Tame Inflation

Tame Inflation

Inflation is big news lately. Government spending is at a scary level. The Fed is parachuting money onto Wall Street. It’s very sensible to wonder what inflation is going to do in the near and medium term, and to wonder what you should do about it. I’m looking at an article by Jason Zweig of the Wall Street Journal, and he’s suggesting something called TIPS as an inflation hedge. What makes TIPS interesting as an investment is the fact that its performance is indexed to inflation. In other words, inflation has less of an impact on this investment type than others.

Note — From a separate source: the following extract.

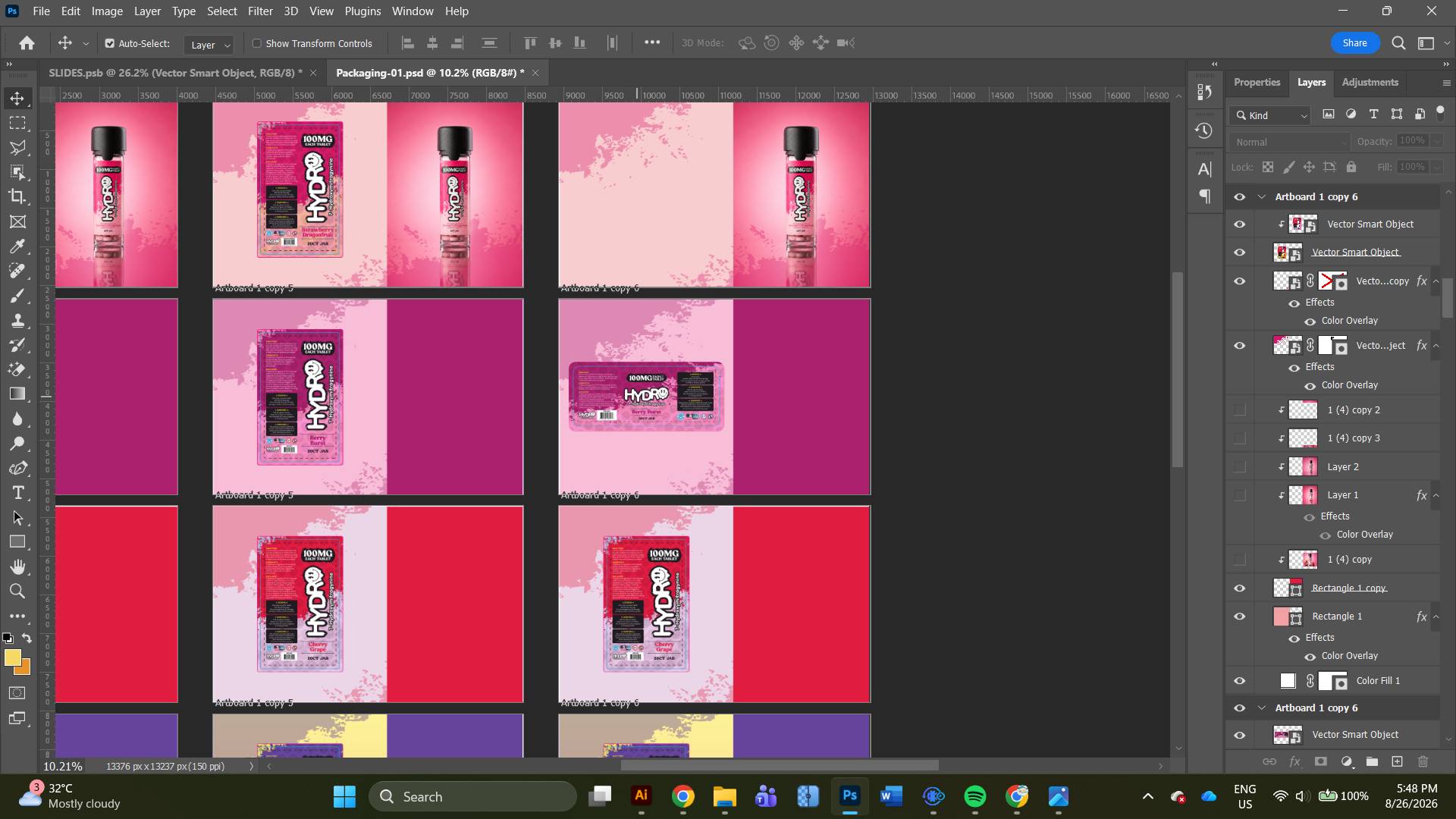
Task: Pick the Eyedropper tool
Action: pyautogui.click(x=17, y=246)
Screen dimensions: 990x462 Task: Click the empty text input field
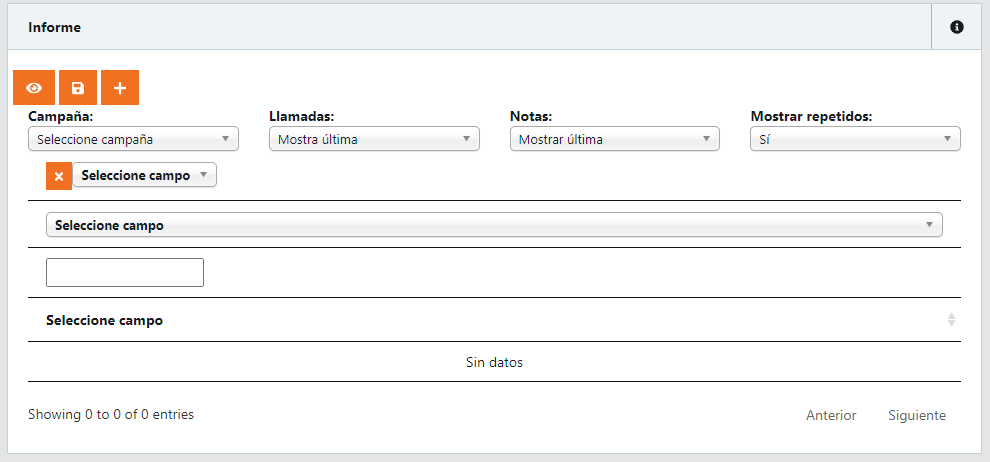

Compare it against fixed income investments, like bonds. In a worst-case scenario, you’ve got all your money in bonds that get 5% interest, but inflation is at 5% too, so the money you “earn” from your investment can only buy you the same goods that it could when you put it into the investment. TIPS helps by paying you back either the original principal value, or an inflation-adjusted value, whichever one is higher.

I like TIPS, and think that in moderate amounts, it’s a great thing to add to a portfolio. But I do have a concern. TIPS is indexed using CPI-U, the Urban Customers portion of the Consumer Price Index. And as I’ve pointed out in other articles, I think CPI may not be the most honest measurement of inflation, thanks to governmental manipulation of the formula used to measure it. Some analysts believe that the current government number of less than -1 percent is way too low, and that the correct number – the “shadow inflation” – may be as much as 6 percent. I’m not trying to be conspiratorial here, but even if we meet halfway between those numbers, we need to be thinking about the impact of inflation on our portfolios.

The bottom line is that even with access to useful inflation-hedging products like TIPS out there, the basics of portfolio management haven’t changed. A broadly-based, properly balanced, diversified portfolio is still the best hedge against inflation. TIPS can be a part of that balance, but investors would be wise not to put all their eggs in one basket.